(Item position entries)
# # # # # # #
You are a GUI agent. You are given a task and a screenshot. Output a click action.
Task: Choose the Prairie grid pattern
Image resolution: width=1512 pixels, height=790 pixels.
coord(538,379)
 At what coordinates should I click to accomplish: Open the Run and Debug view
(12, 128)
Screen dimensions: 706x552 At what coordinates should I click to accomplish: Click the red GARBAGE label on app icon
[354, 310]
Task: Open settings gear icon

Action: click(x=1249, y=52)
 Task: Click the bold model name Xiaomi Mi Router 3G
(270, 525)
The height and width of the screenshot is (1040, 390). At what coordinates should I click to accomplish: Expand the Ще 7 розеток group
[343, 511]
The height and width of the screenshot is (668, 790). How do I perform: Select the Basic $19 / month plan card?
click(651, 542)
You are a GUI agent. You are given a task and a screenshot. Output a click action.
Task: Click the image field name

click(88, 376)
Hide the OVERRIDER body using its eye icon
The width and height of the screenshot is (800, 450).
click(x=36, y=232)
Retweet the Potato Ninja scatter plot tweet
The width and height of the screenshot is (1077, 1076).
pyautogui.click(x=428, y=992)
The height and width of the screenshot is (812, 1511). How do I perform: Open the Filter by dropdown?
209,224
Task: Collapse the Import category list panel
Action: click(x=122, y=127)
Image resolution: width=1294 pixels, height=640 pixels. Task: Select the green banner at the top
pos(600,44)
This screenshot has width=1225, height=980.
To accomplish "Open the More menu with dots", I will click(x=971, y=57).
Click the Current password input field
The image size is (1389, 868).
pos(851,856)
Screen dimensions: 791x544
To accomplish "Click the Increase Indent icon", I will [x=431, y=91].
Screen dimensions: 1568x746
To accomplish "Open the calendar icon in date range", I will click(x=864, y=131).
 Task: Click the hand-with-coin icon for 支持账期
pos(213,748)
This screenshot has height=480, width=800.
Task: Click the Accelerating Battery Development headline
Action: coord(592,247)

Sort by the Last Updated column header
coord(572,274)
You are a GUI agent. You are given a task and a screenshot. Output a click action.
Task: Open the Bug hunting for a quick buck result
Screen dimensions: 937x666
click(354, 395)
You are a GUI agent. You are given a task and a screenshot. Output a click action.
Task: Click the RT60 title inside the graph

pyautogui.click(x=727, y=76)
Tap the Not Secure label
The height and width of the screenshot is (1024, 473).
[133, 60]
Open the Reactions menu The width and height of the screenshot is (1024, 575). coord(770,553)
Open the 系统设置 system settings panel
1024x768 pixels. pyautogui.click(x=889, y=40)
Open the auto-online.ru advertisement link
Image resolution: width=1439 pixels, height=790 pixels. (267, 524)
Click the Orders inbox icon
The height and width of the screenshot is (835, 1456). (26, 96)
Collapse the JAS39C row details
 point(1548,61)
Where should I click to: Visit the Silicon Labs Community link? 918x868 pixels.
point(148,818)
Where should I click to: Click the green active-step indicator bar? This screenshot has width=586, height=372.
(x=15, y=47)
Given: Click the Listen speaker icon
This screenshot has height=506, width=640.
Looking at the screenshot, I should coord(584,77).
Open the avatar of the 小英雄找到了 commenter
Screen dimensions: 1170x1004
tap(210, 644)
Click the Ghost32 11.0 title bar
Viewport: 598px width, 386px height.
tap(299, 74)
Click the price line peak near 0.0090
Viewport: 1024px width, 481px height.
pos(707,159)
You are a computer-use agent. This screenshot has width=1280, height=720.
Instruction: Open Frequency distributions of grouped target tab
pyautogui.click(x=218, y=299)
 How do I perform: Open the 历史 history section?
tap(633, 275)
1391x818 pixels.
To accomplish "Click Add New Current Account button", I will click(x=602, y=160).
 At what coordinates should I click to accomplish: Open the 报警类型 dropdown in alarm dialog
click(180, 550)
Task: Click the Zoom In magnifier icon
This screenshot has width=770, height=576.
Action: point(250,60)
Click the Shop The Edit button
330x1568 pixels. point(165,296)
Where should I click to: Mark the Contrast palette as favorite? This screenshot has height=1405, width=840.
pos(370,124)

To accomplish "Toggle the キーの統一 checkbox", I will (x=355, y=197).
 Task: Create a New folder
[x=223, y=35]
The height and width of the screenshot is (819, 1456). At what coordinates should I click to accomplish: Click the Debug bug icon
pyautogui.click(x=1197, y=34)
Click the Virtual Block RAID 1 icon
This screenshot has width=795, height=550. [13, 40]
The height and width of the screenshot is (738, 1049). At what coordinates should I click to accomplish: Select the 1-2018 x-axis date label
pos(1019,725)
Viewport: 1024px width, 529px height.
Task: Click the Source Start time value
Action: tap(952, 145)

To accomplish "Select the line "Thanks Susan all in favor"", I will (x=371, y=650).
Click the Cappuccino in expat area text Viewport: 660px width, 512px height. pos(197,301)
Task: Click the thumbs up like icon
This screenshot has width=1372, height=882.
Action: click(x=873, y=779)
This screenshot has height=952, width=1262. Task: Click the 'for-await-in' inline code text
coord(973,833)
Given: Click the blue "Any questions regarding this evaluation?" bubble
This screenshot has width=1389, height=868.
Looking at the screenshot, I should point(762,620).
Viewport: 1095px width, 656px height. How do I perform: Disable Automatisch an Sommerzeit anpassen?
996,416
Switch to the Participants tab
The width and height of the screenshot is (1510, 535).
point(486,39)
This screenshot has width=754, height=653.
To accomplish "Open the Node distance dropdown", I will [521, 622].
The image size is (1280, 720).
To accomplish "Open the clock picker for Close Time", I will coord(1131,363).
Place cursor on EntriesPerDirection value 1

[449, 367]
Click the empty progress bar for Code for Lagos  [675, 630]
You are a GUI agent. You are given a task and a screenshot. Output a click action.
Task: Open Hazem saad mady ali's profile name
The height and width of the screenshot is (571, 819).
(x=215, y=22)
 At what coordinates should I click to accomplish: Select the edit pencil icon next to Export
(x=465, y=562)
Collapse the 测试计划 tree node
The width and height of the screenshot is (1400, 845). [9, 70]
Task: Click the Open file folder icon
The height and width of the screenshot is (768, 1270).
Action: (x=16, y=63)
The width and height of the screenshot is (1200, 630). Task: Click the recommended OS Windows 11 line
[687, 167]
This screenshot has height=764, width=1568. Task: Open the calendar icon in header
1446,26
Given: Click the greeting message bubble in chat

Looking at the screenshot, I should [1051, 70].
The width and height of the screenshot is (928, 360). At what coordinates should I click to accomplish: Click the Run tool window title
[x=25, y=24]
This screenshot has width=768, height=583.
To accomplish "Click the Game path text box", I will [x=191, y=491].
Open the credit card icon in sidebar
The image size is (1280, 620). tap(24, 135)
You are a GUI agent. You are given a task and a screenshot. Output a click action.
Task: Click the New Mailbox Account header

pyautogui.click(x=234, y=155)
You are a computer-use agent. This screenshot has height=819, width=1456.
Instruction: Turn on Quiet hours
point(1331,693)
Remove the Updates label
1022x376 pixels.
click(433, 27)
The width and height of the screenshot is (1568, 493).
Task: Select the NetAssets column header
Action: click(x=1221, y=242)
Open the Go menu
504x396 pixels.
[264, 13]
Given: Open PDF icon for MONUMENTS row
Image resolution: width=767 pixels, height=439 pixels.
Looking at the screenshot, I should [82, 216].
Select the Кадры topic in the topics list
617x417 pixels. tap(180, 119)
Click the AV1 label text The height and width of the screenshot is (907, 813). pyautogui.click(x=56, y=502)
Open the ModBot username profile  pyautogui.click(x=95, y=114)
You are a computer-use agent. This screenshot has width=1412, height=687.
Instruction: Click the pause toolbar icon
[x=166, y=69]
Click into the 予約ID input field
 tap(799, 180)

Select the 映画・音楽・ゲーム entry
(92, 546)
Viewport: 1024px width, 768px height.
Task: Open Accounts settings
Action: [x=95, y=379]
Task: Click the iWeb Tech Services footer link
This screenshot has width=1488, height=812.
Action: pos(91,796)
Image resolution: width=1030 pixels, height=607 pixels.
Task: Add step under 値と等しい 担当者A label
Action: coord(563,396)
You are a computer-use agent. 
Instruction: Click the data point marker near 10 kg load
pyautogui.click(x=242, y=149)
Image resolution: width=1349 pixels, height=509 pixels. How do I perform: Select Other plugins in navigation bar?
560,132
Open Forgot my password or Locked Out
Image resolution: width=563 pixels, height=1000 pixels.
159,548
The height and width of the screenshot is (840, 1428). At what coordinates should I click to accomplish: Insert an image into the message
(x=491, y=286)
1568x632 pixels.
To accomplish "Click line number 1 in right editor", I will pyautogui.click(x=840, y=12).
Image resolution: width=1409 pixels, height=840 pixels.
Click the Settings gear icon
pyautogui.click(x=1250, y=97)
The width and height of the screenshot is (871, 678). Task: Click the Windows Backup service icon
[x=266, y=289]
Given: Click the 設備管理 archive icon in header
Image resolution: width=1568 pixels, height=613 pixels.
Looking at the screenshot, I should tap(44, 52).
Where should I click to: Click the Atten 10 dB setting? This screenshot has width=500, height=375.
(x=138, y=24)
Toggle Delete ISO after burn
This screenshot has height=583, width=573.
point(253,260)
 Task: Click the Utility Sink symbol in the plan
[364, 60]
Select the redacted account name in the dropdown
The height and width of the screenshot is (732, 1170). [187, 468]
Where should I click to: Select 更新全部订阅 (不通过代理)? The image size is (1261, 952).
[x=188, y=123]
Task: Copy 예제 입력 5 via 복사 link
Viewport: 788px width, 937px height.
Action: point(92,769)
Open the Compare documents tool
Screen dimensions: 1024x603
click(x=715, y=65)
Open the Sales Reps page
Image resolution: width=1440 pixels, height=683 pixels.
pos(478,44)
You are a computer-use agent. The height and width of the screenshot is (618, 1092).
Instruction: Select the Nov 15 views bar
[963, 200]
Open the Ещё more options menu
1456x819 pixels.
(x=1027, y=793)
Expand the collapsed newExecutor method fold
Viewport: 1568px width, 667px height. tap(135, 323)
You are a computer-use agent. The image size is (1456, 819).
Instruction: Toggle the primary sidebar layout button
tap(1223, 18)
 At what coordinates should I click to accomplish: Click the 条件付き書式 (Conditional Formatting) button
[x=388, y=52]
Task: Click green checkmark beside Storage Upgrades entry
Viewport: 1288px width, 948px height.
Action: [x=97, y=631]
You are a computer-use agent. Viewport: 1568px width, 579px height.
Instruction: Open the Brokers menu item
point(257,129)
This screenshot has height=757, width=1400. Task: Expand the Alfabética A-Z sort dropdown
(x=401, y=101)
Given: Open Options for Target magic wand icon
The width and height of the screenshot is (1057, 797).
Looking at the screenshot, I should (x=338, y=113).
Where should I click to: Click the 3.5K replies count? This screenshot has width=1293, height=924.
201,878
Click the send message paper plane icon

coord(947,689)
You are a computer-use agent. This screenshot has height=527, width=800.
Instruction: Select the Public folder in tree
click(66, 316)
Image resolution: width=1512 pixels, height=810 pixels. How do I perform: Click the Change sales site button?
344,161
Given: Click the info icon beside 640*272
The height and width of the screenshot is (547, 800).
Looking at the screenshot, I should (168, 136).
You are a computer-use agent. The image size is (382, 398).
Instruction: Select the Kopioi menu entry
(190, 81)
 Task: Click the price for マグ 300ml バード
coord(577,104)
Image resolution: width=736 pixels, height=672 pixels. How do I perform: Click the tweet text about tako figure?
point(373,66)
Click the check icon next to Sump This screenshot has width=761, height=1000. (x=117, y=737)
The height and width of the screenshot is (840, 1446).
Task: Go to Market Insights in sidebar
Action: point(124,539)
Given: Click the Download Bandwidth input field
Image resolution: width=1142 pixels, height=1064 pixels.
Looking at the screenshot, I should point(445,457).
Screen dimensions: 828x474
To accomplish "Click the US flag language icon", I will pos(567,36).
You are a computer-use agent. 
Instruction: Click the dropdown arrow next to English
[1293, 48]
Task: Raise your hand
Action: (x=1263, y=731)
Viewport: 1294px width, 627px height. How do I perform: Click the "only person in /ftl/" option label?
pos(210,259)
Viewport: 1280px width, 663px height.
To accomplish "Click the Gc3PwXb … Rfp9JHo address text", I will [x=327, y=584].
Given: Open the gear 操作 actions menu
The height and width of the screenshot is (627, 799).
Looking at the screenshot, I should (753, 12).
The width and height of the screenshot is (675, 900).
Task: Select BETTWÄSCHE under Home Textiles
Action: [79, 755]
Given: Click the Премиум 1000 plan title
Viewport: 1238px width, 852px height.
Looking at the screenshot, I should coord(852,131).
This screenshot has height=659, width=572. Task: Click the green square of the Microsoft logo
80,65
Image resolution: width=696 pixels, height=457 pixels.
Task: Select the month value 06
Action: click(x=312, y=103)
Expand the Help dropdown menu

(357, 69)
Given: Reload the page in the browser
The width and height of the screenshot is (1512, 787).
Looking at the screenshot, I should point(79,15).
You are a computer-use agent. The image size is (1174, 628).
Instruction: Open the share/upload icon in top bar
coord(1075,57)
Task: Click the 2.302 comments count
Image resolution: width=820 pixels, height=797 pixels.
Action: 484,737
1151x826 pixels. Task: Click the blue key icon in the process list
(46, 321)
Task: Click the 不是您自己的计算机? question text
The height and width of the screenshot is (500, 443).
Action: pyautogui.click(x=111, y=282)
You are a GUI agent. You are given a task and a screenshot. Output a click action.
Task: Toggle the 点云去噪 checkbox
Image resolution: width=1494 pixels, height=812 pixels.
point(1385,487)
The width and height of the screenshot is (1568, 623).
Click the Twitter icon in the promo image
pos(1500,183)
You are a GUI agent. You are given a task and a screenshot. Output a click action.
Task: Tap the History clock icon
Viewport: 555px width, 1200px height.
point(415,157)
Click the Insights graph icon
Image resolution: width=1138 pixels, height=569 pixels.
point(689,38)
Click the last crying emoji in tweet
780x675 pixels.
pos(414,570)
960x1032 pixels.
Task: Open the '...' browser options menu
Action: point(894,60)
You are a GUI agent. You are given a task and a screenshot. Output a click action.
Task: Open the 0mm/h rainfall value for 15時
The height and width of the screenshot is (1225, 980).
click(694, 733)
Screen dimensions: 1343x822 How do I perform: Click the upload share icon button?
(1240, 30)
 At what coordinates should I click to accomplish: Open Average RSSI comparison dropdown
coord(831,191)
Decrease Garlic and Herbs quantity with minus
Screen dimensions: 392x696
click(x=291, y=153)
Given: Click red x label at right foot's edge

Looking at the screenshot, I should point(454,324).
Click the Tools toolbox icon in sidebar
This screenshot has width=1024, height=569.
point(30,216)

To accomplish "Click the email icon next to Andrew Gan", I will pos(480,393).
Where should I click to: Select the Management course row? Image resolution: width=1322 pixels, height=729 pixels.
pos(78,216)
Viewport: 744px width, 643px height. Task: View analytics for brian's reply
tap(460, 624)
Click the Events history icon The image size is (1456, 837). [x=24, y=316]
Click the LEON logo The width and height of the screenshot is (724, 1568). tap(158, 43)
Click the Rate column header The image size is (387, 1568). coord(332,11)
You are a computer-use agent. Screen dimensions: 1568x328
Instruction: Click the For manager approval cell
# # # # # # #
GIVEN REQUEST :: Reproduce everything from the line containing "Viewport: 1294px width, 627px" down to the line containing "Action: point(894,60)", substituting "screen agent" for each occurrence of "GUI agent" and leaving everything else unchanged.

EXERCISE RESULT ::
Viewport: 1294px width, 627px height. How do I perform: Click the "only person in /ftl/" option label?
pos(210,259)
Viewport: 1280px width, 663px height.
To accomplish "Click the Gc3PwXb … Rfp9JHo address text", I will [x=327, y=584].
Given: Open the gear 操作 actions menu
The height and width of the screenshot is (627, 799).
Looking at the screenshot, I should (753, 12).
The width and height of the screenshot is (675, 900).
Task: Select BETTWÄSCHE under Home Textiles
Action: [79, 755]
Given: Click the Премиум 1000 plan title
Viewport: 1238px width, 852px height.
Looking at the screenshot, I should coord(852,131).
This screenshot has height=659, width=572. Task: Click the green square of the Microsoft logo
80,65
Image resolution: width=696 pixels, height=457 pixels.
Task: Select the month value 06
Action: click(x=312, y=103)
Expand the Help dropdown menu

(357, 69)
Given: Reload the page in the browser
The width and height of the screenshot is (1512, 787).
Looking at the screenshot, I should point(79,15).
You are a computer-use agent. The image size is (1174, 628).
Instruction: Open the share/upload icon in top bar
coord(1075,57)
Task: Click the 2.302 comments count
Image resolution: width=820 pixels, height=797 pixels.
Action: 484,737
1151x826 pixels. Task: Click the blue key icon in the process list
(46, 321)
Task: Click the 不是您自己的计算机? question text
The height and width of the screenshot is (500, 443).
Action: pyautogui.click(x=111, y=282)
You are a screen agent. You are given a task and a screenshot. Output a click action.
Task: Toggle the 点云去噪 checkbox
Image resolution: width=1494 pixels, height=812 pixels.
point(1385,487)
The width and height of the screenshot is (1568, 623).
Click the Twitter icon in the promo image
pos(1500,183)
You are a screen agent. You are given a task and a screenshot. Output a click action.
Task: Tap the History clock icon
Viewport: 555px width, 1200px height.
point(415,157)
Click the Insights graph icon
Image resolution: width=1138 pixels, height=569 pixels.
point(689,38)
Click the last crying emoji in tweet
780x675 pixels.
pos(414,570)
960x1032 pixels.
Task: Open the '...' browser options menu
Action: point(894,60)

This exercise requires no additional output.